Hemorrhoids imply the internal (arterial) and external (venous) blood plexus around the anus. Although this term is usually used to indicate a disease, it means the blood vessels of the anus. When these blood vessels are clogged or swollen for various reasons, they cause pain, bright red blood in the stool, rectal itching and discomfort, and changes in bowel habits due to avoiding passing stool due to pain.

The underlying cause may not be identified, or multiple factors may be responsible. On the other hand, hemorrhoids can exacerbate, followed by spontaneous regression without any treatment. It is challenging to recognize internal hemorrhoids, and they are manifested by symptoms such as rectal bleeding, rectal pain, itching, burning, or prolapsing out of the anal canal in the advanced stage.

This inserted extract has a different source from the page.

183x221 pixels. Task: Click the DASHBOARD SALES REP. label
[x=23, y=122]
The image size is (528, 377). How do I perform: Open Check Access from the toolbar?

However, external hemorrhoids are more accessible to recognize patients because they can bulge out of the anus easier and quicker.
Hemorrhoids can be the sole finding, but anal fissures and fistulae can frequently accompany them.
The bright red blood in stool, constant anal and rectal pain and burning, sharp pain while passing stool, anal itching and discomfort, swelling around the anus, and the presence of a lump, called "piles," which can cause rectal pain, are signs that necessitate a visit to your doctor.
Your doctor will do a physical examination for a definite diagnosis of hemorrhoid. Your doctor will check your rectum and anus by wearing a glove and dropping a lubricant on the gloved finger.

Surgical treatment is usually not the first choice in hemorrhoids because acute exacerbations can be followed by spontaneous regression. To manage the pain and other disturbing symptoms, several non-surgical methods are available, including but not limited to painkillers and anal creams, laxatives and dietary recommendations, healthy and fibrous nutrition, drinking less alcohol or quitting, avoiding constipation and hot water sitz bath. If all the non-surgical options are tried, but hemorrhoids persist and become chronic, or if there is severe pain, swelling, inflammation, and laborious lumps, or if the patient has thrombosed hemorrhoids, which are not easy to tolerate, the option is minimally invasive surgery (rubber band ligation, sclerotherapy, obstruction of the hemorrhoid artery, infrared, laser) or surgical removal of hemorrhoids (hemorrhoidectomy).

Minimally Invasive Procedures

Rubber band ligation:

One or two rubber bands are placed at the base of the internal hemorrhoid to stop the blood flow, and the hemorrhoids (piles) are supposed to shrink and fall.


A sclerosing chemical substance is injected into the hemorrhoid tissue to allow scar tissue shrinkage and formation.

Ligation of hemorrhoidal artery:

The hemorrhoidal artery is visualized with Doppler ultrasound guidance and tied off (ligated). The hemorrhoid shrinks and disappears as the blood flow is blocked. Infrared: Vessels that feed the plies are coagulated using infrared rays.


The basic principle is identical to infrared coagulation; the feeders are coagulated using laser energy, and thus, the hemorrhoid hardens and spontaneously regresses.


When hemorrhoids recur despite minimally invasive procedures, and your surgeon thinks minimally invasive methods will not work (very large or thrombosed hemorrhoids) or if you prefer, surgery becomes an option. Surgical treatment of hemorrhoids includes surgical removal of the hemorrhoid (hemorrhoidectomy) and placement of a staple on the hemorrhoid, namely stapled hemorrhoidectomy.

While a hemorrhoid is surgically removed in hemorrhoidectomy, the staple is placed on the feeder of the plies to cease the blood flow in stapled hemorrhoidopexy. Choosing the best-personalized treatment for each patient is crucial for success in treating hemorrhoids. Inappropriate treatment methods will lead to the progression of the disease, resulting in a reduction of future treatment options.